_Data in this exercise_.

****************************************

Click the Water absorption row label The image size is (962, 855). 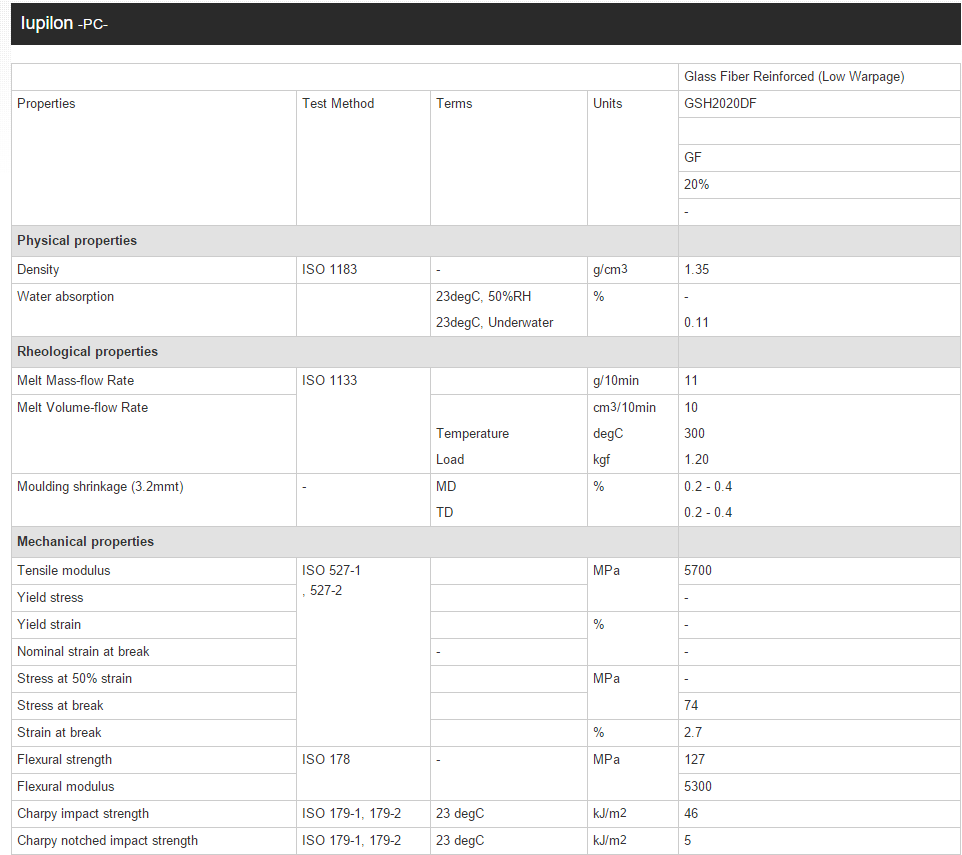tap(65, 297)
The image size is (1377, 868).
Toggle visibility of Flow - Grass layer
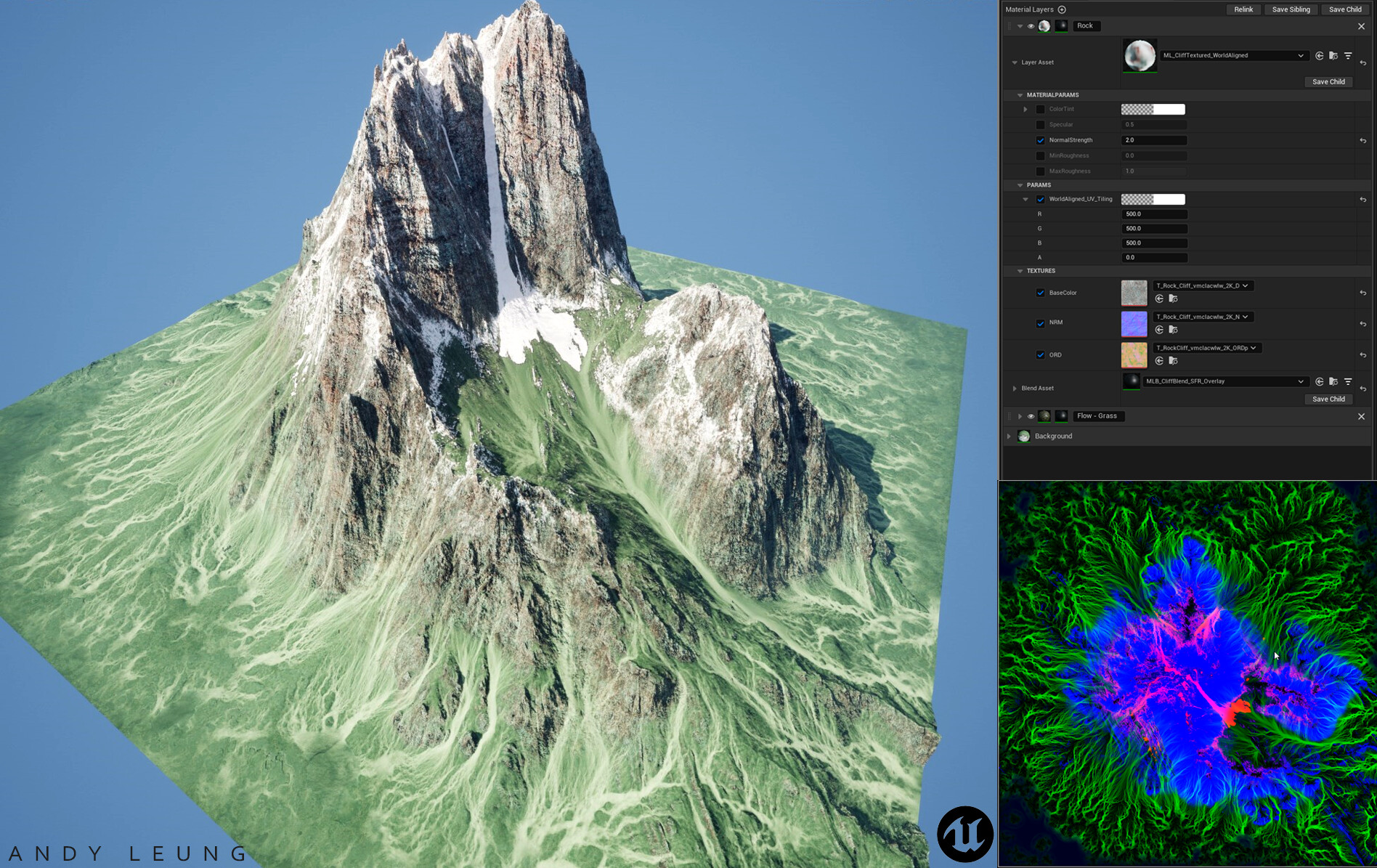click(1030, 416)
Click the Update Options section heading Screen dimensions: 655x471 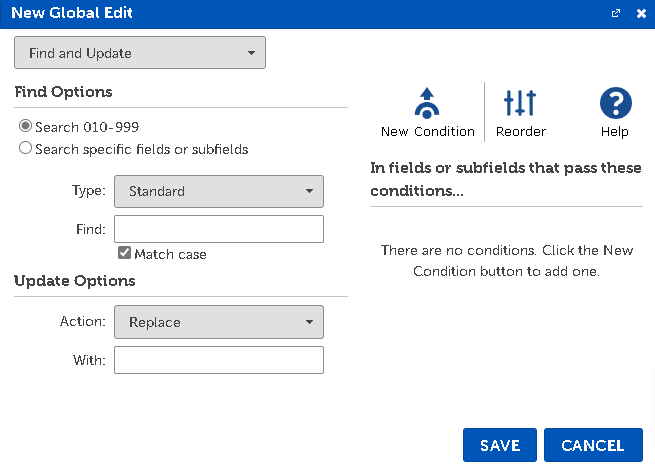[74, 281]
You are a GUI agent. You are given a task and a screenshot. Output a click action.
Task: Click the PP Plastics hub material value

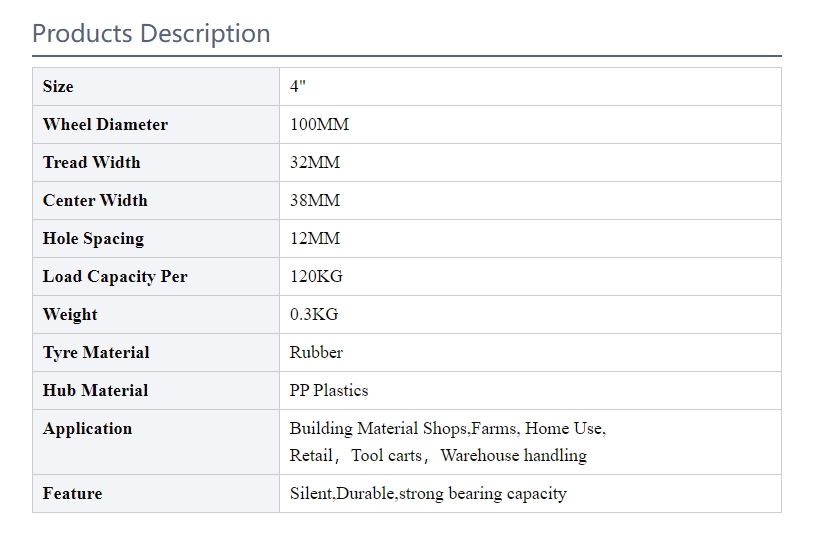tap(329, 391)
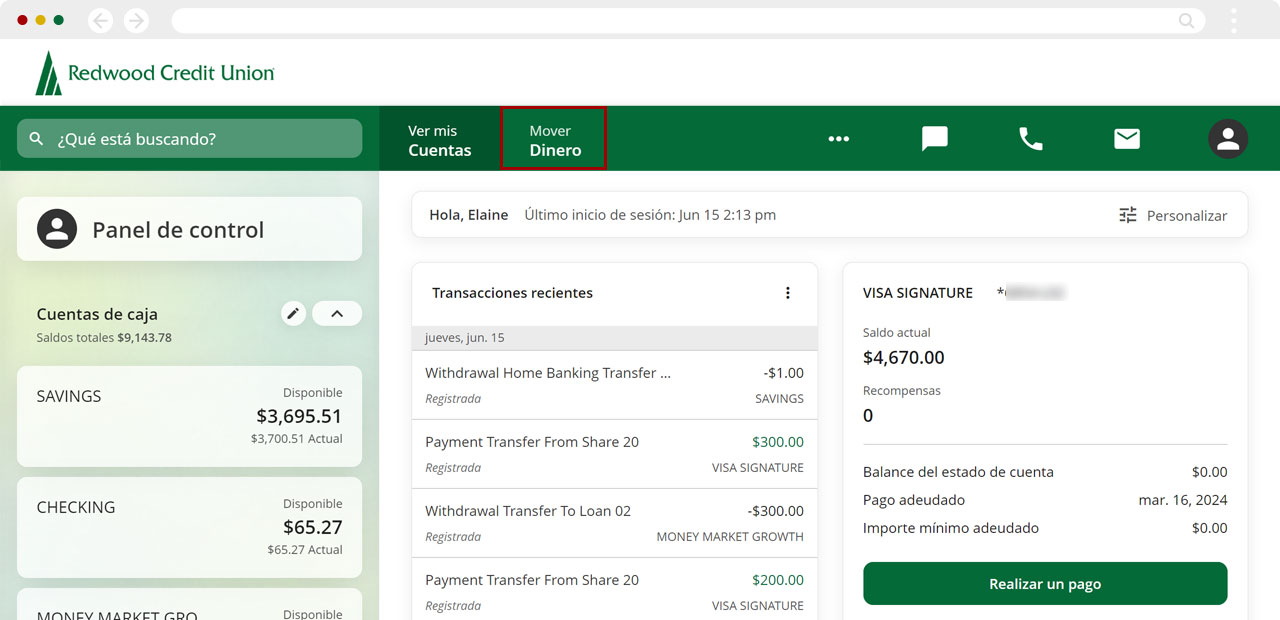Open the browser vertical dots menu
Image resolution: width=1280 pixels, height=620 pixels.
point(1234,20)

****************************************

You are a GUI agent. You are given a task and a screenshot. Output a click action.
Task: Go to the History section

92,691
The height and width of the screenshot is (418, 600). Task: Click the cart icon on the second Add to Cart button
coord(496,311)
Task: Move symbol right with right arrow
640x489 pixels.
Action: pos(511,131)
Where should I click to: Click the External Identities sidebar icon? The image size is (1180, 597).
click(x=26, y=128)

****************************************

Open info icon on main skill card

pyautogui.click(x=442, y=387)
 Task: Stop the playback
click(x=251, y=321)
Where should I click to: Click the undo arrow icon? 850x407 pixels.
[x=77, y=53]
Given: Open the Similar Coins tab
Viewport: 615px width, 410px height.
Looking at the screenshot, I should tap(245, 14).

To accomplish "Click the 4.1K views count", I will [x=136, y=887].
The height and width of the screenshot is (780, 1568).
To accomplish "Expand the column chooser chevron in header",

****************************************

_About this task_. Copy all lines of the records that have the string "accomplish" in them.

_Answer to the problem_.
To accomplish "Click the 4.1K views count", I will [x=136, y=887].
To accomplish "Expand the column chooser chevron in header",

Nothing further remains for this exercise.